== Action item ==
Below is a set of records. Please retype every one exactly.

== Supplied material ==
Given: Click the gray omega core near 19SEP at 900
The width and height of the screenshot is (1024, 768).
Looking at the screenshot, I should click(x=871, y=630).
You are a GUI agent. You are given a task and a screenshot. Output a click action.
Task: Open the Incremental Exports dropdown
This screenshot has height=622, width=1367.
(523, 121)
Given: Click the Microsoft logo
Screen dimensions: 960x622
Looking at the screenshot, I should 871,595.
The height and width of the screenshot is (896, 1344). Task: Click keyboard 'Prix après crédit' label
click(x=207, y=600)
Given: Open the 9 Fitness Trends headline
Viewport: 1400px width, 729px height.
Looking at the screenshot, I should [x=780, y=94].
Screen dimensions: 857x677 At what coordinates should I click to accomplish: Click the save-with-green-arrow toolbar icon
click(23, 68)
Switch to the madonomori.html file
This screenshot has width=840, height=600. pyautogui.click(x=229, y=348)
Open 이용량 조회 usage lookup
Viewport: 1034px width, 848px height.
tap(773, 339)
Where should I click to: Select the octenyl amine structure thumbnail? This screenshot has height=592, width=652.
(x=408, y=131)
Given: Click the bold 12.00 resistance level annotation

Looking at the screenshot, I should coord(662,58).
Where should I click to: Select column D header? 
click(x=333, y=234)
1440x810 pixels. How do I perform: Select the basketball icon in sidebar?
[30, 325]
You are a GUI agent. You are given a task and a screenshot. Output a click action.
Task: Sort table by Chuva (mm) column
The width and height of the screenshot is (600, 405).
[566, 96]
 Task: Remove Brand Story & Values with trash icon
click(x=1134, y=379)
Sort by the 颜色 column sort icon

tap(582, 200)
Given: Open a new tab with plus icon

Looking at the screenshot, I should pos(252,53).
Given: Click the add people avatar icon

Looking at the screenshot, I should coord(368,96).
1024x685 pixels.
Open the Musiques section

== Task solution ==
Given: Click the gray omega core near 19SEP at 900
The width and height of the screenshot is (1024, 768).
Looking at the screenshot, I should click(x=871, y=630).
You are a GUI agent. You are given a task and a screenshot. Output a click action.
Task: Open the Incremental Exports dropdown
This screenshot has height=622, width=1367.
(523, 121)
Given: Click the Microsoft logo
Screen dimensions: 960x622
Looking at the screenshot, I should 871,595.
The height and width of the screenshot is (896, 1344). Task: Click keyboard 'Prix après crédit' label
click(x=207, y=600)
Given: Open the 9 Fitness Trends headline
Viewport: 1400px width, 729px height.
Looking at the screenshot, I should [x=780, y=94].
Screen dimensions: 857x677 At what coordinates should I click to accomplish: Click the save-with-green-arrow toolbar icon
click(23, 68)
Switch to the madonomori.html file
This screenshot has width=840, height=600. pyautogui.click(x=229, y=348)
Open 이용량 조회 usage lookup
Viewport: 1034px width, 848px height.
tap(773, 339)
Where should I click to: Select the octenyl amine structure thumbnail? This screenshot has height=592, width=652.
(x=408, y=131)
Given: Click the bold 12.00 resistance level annotation

Looking at the screenshot, I should coord(662,58).
Where should I click to: Select column D header? 
click(x=333, y=234)
1440x810 pixels. How do I perform: Select the basketball icon in sidebar?
[30, 325]
You are a GUI agent. You are given a task and a screenshot. Output a click action.
Task: Sort table by Chuva (mm) column
The width and height of the screenshot is (600, 405).
[566, 96]
 Task: Remove Brand Story & Values with trash icon
click(x=1134, y=379)
Sort by the 颜色 column sort icon

tap(582, 200)
Given: Open a new tab with plus icon

Looking at the screenshot, I should pos(252,53).
Given: Click the add people avatar icon

Looking at the screenshot, I should coord(368,96).
1024x685 pixels.
Open the Musiques section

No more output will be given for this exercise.